Redacción: Ximena Zarahi Moreno Luna
Expertos explican cómo diciembre y enero transforman el comportamiento de los ríos urbanos en México, afectando su flujo, contaminación y vida ecosistémica.

Los ríos urbanos experimentan transformaciones importantes durante el invierno, un periodo en el que el descenso de temperatura, la reducción de lluvias y los cambios atmosféricos modifican la manera en que fluyen, se limpian o se contaminan dentro de las ciudades. En México, donde estos cuerpos de agua suelen convivir con infraestructura, drenajes pluviales, zonas industriales y áreas habitacionales, el comportamiento invernal representa tanto beneficios como riesgos.
En primer lugar, el invierno trae consigo una disminución natural de las precipitaciones, lo que reduce de forma significativa el caudal de los ríos urbanos. Con menos lluvias que alimenten su flujo, muchos ríos entran en una etapa de caudal mínimo, donde la corriente es lenta y, en algunos casos, casi imperceptible. Esta condición vuelve más vulnerable el ecosistema, pues la baja circulación dificulta el proceso de autodepuración, que normalmente permite a los ríos diluir y procesar contaminantes.
Otro fenómeno característico de esta temporada es el aumento de inversiones térmicas, especialmente en valles y zonas metropolitanas como CDMX, Guadalajara o Monterrey. Estas inversiones atrapan contaminantes en capas bajas de la atmósfera, lo que incrementa la deposición de partículas y residuos en los ríos. En consecuencia, durante el invierno, la calidad del agua tiende a deteriorarse, ya que la lenta evaporación y el caudal reducido facilitan la acumulación de desechos, sedimentos y microplásticos.
La disminución de la radiación solar también influye en la temperatura del agua, que desciende durante diciembre y enero. Este enfriamiento afecta a las especies acuáticas que habitan los ríos urbanos, reduciendo su metabolismo y limitando su actividad. Algunas especies de peces e invertebrados pueden sufrir estrés térmico, mientras que algas y plantas acuáticas disminuyen su crecimiento. Aunque esto puede parecer positivo, ya que reduce la proliferación excesiva de algas, también implica que los ríos tienen menos capacidad biológica para filtrar contaminantes.

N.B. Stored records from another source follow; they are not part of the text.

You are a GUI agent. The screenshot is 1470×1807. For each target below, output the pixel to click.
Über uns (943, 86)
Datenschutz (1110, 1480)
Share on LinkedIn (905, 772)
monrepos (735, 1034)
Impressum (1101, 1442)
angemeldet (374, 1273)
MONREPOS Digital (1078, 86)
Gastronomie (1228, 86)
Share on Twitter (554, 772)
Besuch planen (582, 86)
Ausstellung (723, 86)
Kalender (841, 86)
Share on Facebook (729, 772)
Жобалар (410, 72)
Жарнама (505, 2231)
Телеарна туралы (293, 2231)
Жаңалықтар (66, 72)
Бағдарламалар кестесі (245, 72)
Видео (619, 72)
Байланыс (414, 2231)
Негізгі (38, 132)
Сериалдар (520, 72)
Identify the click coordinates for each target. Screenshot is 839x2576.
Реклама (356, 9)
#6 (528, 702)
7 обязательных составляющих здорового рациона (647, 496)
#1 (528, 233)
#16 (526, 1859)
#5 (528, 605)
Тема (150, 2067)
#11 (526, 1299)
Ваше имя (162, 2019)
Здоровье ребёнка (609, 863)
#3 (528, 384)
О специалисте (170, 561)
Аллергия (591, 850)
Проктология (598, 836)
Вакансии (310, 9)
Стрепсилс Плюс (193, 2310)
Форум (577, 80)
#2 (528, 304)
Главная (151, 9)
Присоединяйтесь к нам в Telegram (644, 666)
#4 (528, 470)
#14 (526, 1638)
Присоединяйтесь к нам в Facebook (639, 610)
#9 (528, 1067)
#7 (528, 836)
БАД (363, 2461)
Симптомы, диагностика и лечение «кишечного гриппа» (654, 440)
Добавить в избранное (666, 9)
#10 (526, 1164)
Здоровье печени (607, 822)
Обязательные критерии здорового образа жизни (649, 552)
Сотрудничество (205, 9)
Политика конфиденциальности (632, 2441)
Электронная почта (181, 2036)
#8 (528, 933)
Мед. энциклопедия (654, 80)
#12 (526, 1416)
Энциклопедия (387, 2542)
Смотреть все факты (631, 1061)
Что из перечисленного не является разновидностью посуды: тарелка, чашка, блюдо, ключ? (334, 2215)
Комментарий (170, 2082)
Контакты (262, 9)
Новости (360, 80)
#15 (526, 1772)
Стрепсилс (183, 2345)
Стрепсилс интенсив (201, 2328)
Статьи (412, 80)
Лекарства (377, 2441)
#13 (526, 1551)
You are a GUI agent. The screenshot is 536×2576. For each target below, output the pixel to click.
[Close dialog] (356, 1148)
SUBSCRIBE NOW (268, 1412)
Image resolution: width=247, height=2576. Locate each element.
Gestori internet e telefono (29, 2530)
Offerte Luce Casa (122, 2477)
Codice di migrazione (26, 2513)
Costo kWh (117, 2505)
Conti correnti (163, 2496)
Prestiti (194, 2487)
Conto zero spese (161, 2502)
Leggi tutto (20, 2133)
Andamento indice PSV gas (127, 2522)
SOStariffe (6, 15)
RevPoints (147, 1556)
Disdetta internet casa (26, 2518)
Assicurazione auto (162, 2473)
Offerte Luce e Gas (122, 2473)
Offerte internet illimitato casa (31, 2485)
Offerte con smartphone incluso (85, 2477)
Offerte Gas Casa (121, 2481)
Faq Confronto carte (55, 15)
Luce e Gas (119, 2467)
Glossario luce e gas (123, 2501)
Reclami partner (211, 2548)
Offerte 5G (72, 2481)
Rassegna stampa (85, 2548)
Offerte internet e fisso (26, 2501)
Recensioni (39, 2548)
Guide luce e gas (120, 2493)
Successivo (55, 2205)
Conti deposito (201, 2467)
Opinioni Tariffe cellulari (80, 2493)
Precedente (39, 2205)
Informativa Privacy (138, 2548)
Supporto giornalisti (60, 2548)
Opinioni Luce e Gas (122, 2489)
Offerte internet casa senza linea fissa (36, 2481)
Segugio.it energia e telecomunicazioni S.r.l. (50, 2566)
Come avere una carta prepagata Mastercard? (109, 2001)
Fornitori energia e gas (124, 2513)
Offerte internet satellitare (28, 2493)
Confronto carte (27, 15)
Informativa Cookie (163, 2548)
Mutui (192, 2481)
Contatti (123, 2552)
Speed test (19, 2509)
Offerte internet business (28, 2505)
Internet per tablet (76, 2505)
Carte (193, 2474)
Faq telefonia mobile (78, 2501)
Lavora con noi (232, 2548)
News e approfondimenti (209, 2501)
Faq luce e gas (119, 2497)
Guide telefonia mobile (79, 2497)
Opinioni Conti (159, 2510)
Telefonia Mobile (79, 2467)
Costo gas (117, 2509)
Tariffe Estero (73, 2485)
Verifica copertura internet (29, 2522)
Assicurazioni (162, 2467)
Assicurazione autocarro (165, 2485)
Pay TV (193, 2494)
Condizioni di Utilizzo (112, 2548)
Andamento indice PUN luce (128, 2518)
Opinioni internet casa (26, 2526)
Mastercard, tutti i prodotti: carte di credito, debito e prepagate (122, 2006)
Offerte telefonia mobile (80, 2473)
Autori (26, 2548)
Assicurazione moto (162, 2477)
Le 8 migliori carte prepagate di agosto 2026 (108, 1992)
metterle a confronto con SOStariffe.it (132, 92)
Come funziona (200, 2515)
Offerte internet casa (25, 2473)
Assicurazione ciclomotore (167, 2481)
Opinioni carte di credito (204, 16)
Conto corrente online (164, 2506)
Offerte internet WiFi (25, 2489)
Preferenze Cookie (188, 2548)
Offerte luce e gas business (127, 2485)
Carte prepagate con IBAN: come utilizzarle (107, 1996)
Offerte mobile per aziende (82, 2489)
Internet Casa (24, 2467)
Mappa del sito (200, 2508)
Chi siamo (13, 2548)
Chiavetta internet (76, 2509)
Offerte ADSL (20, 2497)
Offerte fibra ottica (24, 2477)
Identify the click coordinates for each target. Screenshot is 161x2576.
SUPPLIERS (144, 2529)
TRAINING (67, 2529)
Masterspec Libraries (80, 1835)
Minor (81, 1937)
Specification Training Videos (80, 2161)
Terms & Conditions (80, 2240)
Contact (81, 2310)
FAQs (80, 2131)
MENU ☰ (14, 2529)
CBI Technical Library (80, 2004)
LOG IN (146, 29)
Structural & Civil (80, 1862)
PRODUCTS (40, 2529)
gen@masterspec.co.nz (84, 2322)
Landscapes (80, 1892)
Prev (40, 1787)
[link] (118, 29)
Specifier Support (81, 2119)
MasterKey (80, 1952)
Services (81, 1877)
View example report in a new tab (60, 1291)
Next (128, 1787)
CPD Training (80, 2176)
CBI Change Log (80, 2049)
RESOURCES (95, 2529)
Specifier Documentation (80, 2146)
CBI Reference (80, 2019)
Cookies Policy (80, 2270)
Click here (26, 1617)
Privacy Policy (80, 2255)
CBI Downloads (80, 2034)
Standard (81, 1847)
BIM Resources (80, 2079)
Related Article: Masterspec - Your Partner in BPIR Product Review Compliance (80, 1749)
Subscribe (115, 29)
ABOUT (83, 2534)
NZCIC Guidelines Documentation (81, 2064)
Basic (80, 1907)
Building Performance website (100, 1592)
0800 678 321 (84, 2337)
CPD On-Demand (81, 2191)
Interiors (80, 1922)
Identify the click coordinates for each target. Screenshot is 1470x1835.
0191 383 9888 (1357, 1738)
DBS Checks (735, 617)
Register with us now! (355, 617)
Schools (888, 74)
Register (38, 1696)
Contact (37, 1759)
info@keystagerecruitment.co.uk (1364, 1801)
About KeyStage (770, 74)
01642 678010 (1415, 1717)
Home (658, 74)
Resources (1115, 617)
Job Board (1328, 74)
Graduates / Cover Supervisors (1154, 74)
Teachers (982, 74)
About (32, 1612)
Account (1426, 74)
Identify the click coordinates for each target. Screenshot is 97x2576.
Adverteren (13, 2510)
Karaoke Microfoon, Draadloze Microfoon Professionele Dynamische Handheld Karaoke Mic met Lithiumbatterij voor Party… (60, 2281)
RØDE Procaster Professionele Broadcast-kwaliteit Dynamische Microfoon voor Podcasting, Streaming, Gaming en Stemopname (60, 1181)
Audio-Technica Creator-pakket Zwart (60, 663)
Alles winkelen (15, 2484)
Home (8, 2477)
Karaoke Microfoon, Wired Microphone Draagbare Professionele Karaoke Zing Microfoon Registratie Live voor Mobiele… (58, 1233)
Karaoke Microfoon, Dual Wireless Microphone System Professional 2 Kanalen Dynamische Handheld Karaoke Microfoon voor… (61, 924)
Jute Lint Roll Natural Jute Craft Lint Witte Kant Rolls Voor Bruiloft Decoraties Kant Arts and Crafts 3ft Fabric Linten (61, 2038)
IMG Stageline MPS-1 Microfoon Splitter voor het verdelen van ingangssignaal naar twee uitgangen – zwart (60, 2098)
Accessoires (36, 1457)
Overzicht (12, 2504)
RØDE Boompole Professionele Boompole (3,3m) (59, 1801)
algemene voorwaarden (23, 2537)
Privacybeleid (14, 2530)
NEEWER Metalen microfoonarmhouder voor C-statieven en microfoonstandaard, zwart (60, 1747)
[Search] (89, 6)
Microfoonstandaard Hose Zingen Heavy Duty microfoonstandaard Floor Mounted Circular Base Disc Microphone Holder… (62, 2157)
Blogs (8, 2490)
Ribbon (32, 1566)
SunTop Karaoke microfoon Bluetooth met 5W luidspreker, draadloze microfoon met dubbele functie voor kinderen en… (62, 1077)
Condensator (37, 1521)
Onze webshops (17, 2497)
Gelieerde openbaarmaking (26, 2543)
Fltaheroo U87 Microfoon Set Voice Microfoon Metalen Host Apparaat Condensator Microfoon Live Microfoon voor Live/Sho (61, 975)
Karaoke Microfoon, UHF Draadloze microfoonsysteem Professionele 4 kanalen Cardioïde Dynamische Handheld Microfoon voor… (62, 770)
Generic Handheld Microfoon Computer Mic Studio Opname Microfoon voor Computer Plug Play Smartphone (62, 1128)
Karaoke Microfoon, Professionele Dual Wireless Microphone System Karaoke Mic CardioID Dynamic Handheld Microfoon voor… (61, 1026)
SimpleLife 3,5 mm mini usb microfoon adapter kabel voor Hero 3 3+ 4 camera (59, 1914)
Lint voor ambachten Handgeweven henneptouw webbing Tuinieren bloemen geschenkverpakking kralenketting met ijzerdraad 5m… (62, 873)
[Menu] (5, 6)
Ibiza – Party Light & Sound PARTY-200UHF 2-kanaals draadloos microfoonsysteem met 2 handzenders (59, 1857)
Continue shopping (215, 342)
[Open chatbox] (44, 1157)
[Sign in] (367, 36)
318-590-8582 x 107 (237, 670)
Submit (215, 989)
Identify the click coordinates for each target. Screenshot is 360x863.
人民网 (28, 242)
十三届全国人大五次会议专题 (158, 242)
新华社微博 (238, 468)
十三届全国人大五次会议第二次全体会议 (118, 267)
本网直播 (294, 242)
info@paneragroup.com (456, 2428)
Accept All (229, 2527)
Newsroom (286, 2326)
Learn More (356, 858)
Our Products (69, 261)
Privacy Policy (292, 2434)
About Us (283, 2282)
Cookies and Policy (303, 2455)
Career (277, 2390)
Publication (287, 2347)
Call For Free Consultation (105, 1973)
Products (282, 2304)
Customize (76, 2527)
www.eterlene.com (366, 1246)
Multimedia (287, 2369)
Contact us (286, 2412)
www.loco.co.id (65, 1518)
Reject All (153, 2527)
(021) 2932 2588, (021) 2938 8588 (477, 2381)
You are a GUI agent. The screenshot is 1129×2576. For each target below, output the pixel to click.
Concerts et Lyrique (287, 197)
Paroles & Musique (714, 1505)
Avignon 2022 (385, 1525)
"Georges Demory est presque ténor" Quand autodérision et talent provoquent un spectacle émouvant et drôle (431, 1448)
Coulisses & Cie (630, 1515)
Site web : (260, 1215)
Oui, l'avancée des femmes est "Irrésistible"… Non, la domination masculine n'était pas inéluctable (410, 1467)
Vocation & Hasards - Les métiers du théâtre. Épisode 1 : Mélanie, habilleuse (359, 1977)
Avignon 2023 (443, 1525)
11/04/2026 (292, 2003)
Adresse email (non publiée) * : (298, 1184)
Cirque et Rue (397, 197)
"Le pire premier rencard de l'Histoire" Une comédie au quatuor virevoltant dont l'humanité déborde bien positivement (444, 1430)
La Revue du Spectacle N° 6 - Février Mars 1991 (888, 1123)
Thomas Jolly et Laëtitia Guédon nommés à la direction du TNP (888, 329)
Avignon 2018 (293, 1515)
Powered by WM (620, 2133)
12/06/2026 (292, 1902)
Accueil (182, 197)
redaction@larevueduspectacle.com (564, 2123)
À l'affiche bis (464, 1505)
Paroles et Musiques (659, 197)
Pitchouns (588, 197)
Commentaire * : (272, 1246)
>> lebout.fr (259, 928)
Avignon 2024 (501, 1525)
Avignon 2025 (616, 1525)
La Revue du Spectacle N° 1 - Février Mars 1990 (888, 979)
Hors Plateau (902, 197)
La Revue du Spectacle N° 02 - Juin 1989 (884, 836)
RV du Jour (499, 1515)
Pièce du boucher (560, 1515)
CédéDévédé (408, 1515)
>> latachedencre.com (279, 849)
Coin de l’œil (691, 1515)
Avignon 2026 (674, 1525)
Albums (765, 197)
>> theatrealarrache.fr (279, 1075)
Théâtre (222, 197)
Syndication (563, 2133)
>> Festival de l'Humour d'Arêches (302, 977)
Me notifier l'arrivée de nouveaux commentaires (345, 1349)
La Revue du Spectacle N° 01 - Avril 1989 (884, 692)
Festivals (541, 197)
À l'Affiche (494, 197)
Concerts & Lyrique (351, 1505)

El invierno también modifica la interacción entre los ríos urbanos y la infraestructura pluvial. Ante lluvias ligeras pero constantes, comunes en frentes fríos de la temporada, los sistemas de drenaje pueden mezclar aguas residuales con escurrimientos limpios, generando descargas más contaminadas. Además, el arrastre de basura acumulada en calles por vientos fríos o lluvias menores termina casi siempre en los ríos, agravando su deterioro.
No obstante, el invierno también tiene efectos positivos. Las temperaturas bajas inhiben la proliferación de bacterias y ciertos patógenos, reduciendo riesgos sanitarios. Asimismo, la menor actividad recreativa o industrial en los alrededores de los ríos durante diciembre favorece una leve recuperación en algunos tramos.
En ciudades como Toluca, Puebla, León o Ciudad de México, el monitoreo de ríos urbanos en invierno se vuelve crucial para detectar obstrucciones, controlar olores, evitar inundaciones atípicas y prevenir daños ecológicos. Organismos ambientales recomiendan a las alcaldías reforzar limpieza, retirar desechos y vigilar descargas irregulares durante esta época para reducir riesgos.
En resumen, el invierno transforma profundamente a los ríos urbanos: baja el caudal, se ralentiza la depuración, aumenta la contaminación por partículas y la vida acuática entra en un periodo lento. Con estrategias de gestión adecuadas, estas condiciones pueden convertirse en una oportunidad para mejorar la salud de los cuerpos de agua antes de la llegada de las lluvias intensas.